New gold in Victoria – comment by CEO Craig Robertson 

New gold in Victoria - comment by CEO Craig Robertson 

In Melbourne, the Old Treasury Building on Spring Street at the top of Collins is emblematic of the Victorian story, and its future.

It was built at the tail end of a decade of growth unknown in the world till then or now. The discovery of gold in regional Victoria grew the population tenfold in the 1850s. Large finds needed new banks and a Treasury to guide them.

Victoria holds records for the largest gold nugget and the richest shallow alluvial goldfield in the world.

Come forward to the modern era and these easy pickings are exhausted. Gold represents just a small portion of Victoria’s industry base.

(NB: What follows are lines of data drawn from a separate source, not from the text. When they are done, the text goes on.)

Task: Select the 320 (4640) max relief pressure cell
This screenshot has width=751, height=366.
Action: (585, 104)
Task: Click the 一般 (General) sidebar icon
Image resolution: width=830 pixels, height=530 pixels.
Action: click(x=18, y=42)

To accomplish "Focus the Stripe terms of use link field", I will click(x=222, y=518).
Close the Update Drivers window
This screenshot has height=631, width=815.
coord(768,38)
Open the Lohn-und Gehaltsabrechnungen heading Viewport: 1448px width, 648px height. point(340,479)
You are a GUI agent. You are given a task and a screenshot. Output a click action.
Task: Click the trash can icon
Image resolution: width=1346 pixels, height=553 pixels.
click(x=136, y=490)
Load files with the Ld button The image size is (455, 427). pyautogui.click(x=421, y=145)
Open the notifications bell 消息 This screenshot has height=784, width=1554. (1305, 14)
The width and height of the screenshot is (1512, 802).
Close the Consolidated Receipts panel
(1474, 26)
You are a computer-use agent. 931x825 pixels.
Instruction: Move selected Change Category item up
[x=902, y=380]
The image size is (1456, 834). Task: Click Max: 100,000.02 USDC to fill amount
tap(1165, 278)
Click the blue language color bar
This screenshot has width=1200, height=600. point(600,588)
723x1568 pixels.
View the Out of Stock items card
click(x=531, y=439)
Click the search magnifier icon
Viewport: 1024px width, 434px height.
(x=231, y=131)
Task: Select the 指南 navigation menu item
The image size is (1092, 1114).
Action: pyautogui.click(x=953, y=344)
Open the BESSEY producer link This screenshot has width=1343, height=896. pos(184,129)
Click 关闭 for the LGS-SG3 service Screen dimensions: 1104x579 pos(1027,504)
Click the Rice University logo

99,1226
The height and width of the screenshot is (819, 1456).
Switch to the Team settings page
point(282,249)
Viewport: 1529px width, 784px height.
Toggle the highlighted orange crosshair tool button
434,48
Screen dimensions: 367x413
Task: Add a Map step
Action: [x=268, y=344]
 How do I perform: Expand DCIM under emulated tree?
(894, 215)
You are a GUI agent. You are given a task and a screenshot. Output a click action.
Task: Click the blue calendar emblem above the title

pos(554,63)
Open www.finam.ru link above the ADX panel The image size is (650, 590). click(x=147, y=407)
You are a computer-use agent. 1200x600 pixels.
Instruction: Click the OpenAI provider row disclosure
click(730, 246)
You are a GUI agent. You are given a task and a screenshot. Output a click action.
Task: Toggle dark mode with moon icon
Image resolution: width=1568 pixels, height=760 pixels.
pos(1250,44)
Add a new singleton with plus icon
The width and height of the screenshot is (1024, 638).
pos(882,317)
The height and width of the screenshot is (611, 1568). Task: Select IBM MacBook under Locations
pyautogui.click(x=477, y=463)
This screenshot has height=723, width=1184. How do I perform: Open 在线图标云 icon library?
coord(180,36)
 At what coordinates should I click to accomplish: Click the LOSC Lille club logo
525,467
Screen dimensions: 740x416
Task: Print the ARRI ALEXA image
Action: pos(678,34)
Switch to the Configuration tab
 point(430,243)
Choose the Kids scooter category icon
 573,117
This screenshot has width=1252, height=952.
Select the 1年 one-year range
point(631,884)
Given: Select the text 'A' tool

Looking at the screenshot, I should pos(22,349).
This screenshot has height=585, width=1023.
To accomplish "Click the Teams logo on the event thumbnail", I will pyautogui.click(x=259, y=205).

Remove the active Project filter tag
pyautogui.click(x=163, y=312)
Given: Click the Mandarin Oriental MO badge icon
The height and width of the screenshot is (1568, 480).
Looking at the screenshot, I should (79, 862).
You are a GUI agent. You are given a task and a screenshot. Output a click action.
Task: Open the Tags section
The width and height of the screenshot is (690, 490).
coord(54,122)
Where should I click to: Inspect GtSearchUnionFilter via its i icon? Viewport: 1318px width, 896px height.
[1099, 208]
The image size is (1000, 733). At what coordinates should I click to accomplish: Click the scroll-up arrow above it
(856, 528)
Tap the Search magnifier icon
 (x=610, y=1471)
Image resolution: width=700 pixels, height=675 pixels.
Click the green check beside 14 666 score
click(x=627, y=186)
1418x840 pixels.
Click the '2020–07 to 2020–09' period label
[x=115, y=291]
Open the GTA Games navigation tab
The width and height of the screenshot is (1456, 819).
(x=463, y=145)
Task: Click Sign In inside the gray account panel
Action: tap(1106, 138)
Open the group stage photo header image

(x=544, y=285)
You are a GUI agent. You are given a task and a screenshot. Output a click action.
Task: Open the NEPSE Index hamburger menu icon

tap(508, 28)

In other gold fields around Australia, mining is open-pit using large excavation and extraction machinery. Production fluctuates along with world prices.

Less than 100 metres behind the Old Treasury building, a new wealth creation strategy is underway.

The Department of Education and Training is building ‘The Education State’.

It’s more than a tag line on number plates. It’s a plan in action to build the skills, knowledge and creativity of Victorians to put to the wheel of research, design and enterprise to power a new economy.

It’s mining for a different form of gold.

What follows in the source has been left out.